L’autisme est une pathologie neuro-dévelopementale. Selon le DSM-IV, le diagnostique de l’autisme se base principalement sur des critères comportementaux (reproduction de Mottron, 2004, p.16):

(A) Un total de six (ou plus) parmi les éléments décrits en (1), (2) et (3), dont au moins deux de (1), un de (2) et un de (3).

(1) Altération qualitative des interactions sociales, comme en témoignent au moins deux des éléments suivants :

(a) altération marquée dans l’utilisation, pour réguler les interactions sociales, de comportements non verbaux multiples, tel que le contact oculaire, la mimique faciale, les postures corporelles, les gestes.

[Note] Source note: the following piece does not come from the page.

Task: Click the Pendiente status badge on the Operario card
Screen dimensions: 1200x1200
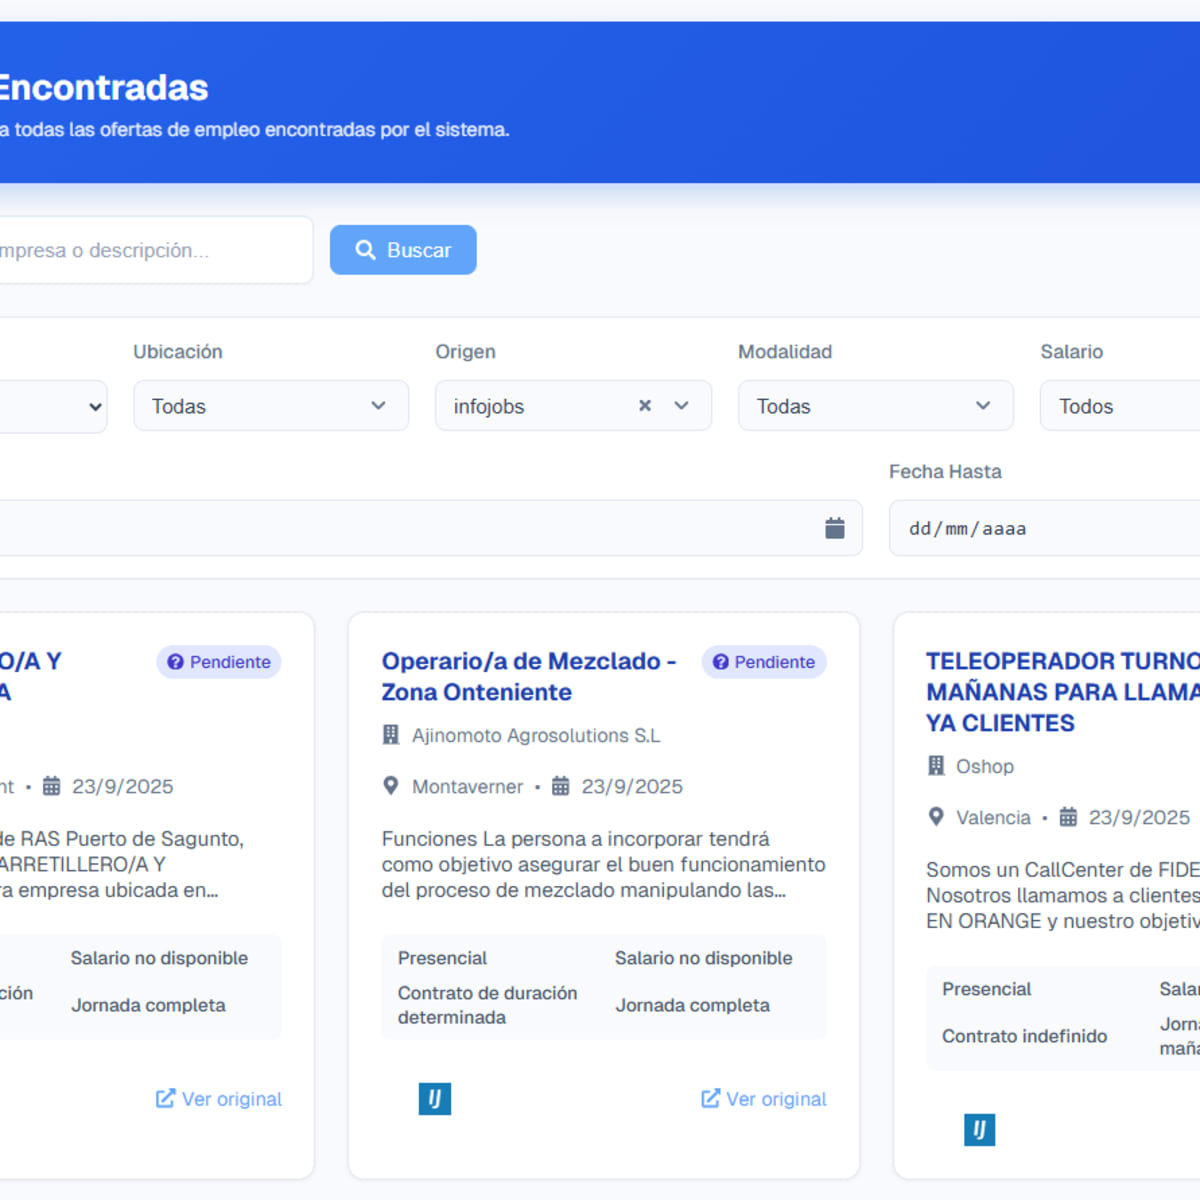Action: tap(763, 662)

(b) Incapacité à établir des relations avec les pairs correspondant au niveau du développement

(c) Le sujet ne cherche pas spontanément à partager ses plaisirs, ses intérêts ou ses réussites avec d’autres personnes (p.ex., il ne cherche pas à montrer, à désigner du doigt ou à apporter les objets qui l’intéressent.

(d) Manque de réciprocité sociale ou émotionnelle

(2) Altération qualitative de la communication, comme en témoignent au moins un des éléments suivants 

(a) retard ou absence totale de développement du lagage parlé (sans tentative de compensation par d’autres modes de communication, comme le geste ou la mimique)

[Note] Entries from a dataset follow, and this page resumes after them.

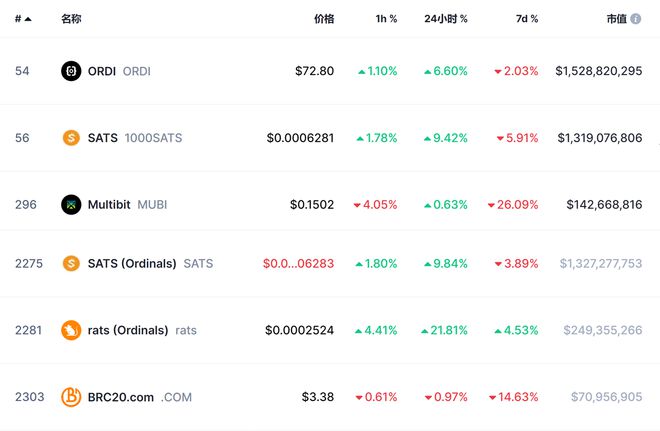Sort table by 名称 column
The height and width of the screenshot is (431, 660).
(x=71, y=19)
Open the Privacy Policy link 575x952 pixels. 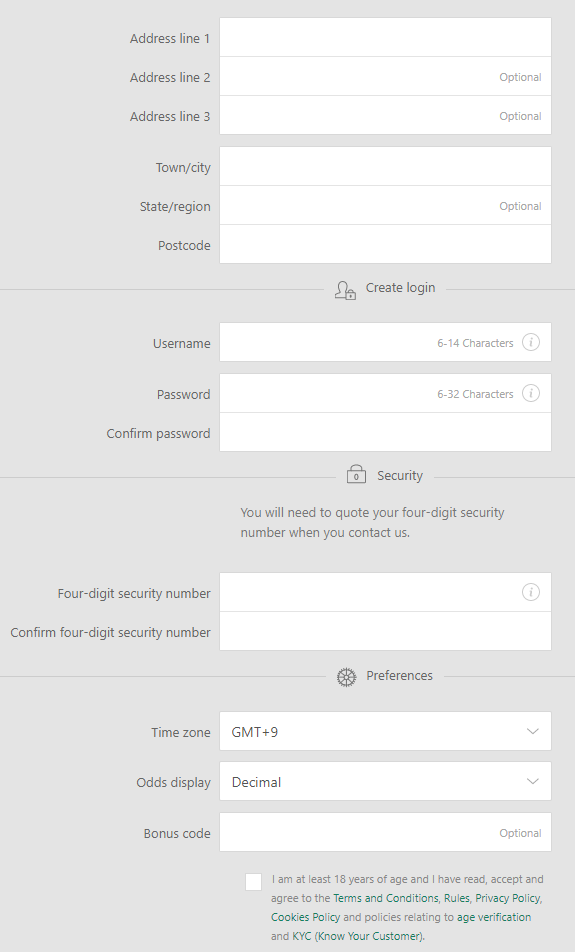pyautogui.click(x=508, y=898)
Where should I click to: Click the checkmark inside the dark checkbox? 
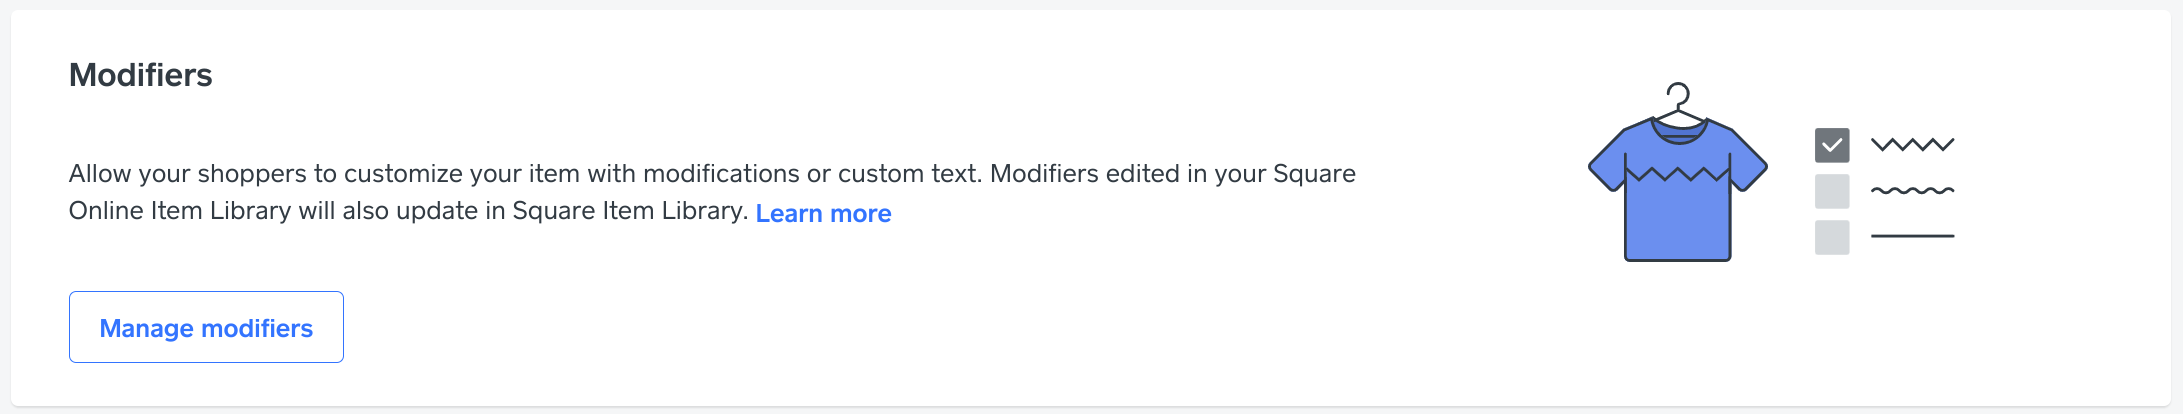1832,145
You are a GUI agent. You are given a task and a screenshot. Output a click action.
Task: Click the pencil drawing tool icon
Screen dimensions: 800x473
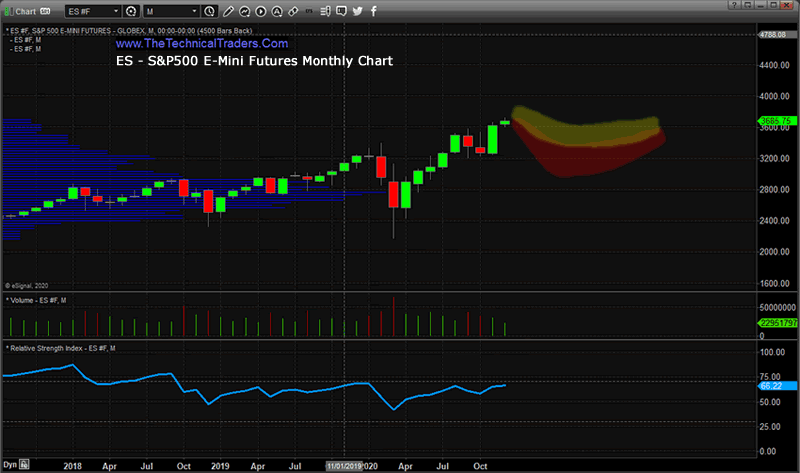point(228,11)

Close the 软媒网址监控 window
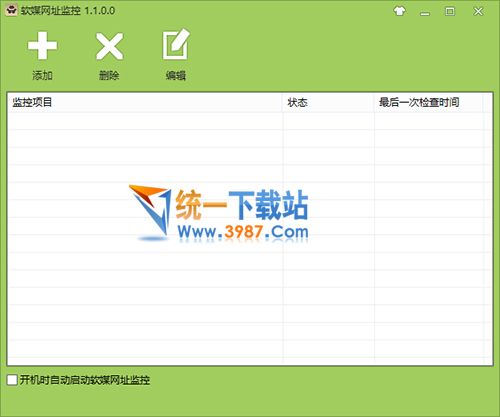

(b) chez les sujets maîtrisant suffisamment le langage, incapacité marquée à engager ou à soutenir une conversation avec autrui

(c) usage stéréotypé et répétitif du langage ou langage idiosyncrasique

(d) absence d’un jeu de « faire semblant » varié et spontané, ou d’un jeu d’imitation sociale correspondant au niveau de développement

(3) Caractère restreint, répétitif et stéréotypé des comportements, des intérêts et des activités, comme en témoignent au moins deux des éléments suivants 

(a) préoccupation circonscrite à un ou plusieurs centres d’intérêt stéréotypés et restreints, anormale soit dans son intensité, soit dans son orientation

(b) adhésion apparemment inflexible à des habitudes ou a des rituels spécifiques et non fonctionnels

(c) maniérisme moteur stéréotypés et répétitifs (p.ex., battement ou torsions des mains ou des doigts, mouvements complexes de tout le corps)

(d) préoccupations persistantes pour certaines parties des objets

(B) Retard ou caractère anormal du fonctionnement, débutant avant l’âge de 3 ans, dans au moins un des domaines suivants : (1) interactions sociales, (2) langage nécessaire à la communication sociale, (3) jeu symbolique ou d’imagination.

(C) La perturbation n’est pas mieux expliquée par le diagnostic de Syndrome de Rett ou de Trouble désintégratif de l’enfance.

Ces caractéristiques figurent notamment dans les descriptions de l’American Psychatric Association (DSM-IV, 1994) et de l’International Classification of Diseases (ICD-10) de l’Organisation mondiale de la santé (World Health Organization, 1987). Mais, la définition de l’autisme a évolué au cours du temps.